寂れたと言うか最早廃れたって言った方が良いようなゴーストタウン。
一昔前は人で溢れていたのだろうと思える程に建物が多くあり、遠くを見るとマンションらしき残骸がある。
そんな場所を俺は歩いている。
何でこんな場所を歩いているかというと師匠に本部に行けと言われたからだ。
まぁあの師匠から晴れて自由を言い渡されたのだ。
何と素晴らしき日かな。
「ところで本部って本当にここなのかな? 人の気配どころか生き物の気配すらないんだけど」
師匠は適当だからな~。
本当にこの周辺か、はたまた別の場所なのか。
頼りの時計型羅針盤だが、壊れてしまったのかグルグルと回ってしまっている。
師匠作の物だからムラが多いんだよな。
時間も適当だし。
「はぁ~。今日もここで野宿かな」
あの師匠からは『行け』と言う言葉以外の物をもらっていない。
荷物は少なく所持金も少ない。
金が無ければ食べ物も買えない。
どっかで短期バイトとかやってないかな~。
そんな事を考えていると日が傾き、廃れた残骸の街は真っ赤に染まった。
建物の影の黒さと夕日の赤が互いの色をわき立たせている。
「綺麗な夕焼けだ」
こんな綺麗な夕焼けを背景に今晩の食事が干した魚ってのは逆に優雅なのでは? と自分を慰めたくもなる。

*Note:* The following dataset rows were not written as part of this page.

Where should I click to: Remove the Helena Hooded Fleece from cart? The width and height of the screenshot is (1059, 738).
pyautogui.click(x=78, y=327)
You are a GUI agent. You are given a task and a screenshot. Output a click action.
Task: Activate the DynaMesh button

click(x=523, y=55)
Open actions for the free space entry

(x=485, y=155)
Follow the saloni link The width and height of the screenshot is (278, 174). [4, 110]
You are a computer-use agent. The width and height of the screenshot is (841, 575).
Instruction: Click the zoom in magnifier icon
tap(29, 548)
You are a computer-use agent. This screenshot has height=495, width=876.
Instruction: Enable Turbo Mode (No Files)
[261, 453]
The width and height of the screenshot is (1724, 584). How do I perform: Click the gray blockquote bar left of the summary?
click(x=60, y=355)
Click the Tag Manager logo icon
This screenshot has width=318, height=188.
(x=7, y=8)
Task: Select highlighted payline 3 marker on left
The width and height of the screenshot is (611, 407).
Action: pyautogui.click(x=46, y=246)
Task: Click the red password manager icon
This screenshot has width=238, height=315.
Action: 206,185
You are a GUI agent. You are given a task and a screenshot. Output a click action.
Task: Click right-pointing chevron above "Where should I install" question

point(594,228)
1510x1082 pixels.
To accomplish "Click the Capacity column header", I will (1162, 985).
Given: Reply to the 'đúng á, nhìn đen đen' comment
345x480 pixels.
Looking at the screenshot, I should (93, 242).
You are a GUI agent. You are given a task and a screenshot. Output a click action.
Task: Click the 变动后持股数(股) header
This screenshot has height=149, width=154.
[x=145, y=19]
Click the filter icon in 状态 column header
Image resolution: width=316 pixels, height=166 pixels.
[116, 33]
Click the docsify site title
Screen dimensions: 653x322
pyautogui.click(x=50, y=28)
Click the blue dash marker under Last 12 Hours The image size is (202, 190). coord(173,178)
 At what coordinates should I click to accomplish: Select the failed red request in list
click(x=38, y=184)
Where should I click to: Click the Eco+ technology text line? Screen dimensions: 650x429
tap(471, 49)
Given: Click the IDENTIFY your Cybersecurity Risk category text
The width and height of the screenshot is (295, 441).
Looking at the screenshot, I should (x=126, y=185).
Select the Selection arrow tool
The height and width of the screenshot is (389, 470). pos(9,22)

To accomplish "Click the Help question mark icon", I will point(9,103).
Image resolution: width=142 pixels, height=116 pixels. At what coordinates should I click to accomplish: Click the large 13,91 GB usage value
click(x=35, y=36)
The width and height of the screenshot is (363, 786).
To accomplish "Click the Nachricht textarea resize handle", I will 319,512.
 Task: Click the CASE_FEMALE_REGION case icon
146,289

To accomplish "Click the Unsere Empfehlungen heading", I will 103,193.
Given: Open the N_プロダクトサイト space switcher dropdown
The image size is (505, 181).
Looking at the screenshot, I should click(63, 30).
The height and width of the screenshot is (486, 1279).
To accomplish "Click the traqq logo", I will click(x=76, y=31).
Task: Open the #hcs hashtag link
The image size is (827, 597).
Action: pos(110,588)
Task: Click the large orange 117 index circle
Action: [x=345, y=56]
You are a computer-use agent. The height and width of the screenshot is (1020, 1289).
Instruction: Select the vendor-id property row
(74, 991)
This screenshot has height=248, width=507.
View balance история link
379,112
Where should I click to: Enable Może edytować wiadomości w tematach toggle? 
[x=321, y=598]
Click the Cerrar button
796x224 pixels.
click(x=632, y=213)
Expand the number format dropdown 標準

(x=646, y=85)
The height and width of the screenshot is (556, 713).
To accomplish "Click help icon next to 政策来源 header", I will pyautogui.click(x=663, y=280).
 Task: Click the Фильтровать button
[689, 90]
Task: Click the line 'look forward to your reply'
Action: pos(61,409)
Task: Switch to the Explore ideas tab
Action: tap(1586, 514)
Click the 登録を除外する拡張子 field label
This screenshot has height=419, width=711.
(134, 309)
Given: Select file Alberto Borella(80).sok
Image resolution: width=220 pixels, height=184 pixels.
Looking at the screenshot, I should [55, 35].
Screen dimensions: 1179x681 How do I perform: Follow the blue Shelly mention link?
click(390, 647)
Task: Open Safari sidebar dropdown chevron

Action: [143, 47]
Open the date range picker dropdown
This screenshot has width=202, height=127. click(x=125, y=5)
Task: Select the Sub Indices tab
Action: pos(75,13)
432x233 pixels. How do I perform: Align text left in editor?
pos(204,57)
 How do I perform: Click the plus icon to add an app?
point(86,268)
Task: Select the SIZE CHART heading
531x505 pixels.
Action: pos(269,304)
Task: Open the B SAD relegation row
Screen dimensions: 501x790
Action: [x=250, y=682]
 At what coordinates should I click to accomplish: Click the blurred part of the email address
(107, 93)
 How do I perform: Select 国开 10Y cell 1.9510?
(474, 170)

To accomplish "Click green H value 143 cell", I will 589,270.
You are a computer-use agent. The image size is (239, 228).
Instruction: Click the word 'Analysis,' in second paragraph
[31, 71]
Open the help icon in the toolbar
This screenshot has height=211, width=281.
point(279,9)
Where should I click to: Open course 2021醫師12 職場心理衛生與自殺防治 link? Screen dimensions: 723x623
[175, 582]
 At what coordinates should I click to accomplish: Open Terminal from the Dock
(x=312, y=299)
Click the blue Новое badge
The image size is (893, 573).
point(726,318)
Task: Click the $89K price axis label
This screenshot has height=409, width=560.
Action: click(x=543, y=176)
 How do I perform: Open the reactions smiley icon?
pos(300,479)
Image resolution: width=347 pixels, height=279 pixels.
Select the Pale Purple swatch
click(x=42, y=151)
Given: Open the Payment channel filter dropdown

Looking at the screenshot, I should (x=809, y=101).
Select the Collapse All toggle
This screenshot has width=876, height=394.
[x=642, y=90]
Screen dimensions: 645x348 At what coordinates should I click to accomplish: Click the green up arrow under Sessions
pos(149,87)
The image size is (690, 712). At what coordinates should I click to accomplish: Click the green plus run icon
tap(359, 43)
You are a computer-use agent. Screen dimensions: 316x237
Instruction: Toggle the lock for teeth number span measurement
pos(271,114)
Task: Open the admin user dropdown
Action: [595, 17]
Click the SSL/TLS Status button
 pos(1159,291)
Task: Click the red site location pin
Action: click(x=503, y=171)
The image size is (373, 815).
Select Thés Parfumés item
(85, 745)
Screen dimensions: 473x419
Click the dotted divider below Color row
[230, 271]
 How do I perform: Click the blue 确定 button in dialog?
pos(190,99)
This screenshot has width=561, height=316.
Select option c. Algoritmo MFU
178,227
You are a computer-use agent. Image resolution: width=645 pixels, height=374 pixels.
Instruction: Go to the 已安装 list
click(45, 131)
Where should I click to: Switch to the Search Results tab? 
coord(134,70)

そして夕日が終わると夜が訪れて夜空に輝く星々が姿を現す。
表現としては零れ落ちてきそうで怖いくらい満天の星空と凡庸になってしまうが、とても綺麗だ。
「何度見ても綺麗だな~」
「そうね」
やはり誰が見てもそう思うんだな。
「え?」
「あ、ヤバ!」
人がいた?
少しだけその事に疑問を持ってしまい、行動が遅れてしまったがすぐさまその人を追った。
ボロボロの布で顔を覆っていたので顔は見えなかったが、声からして女性ではないだろうか。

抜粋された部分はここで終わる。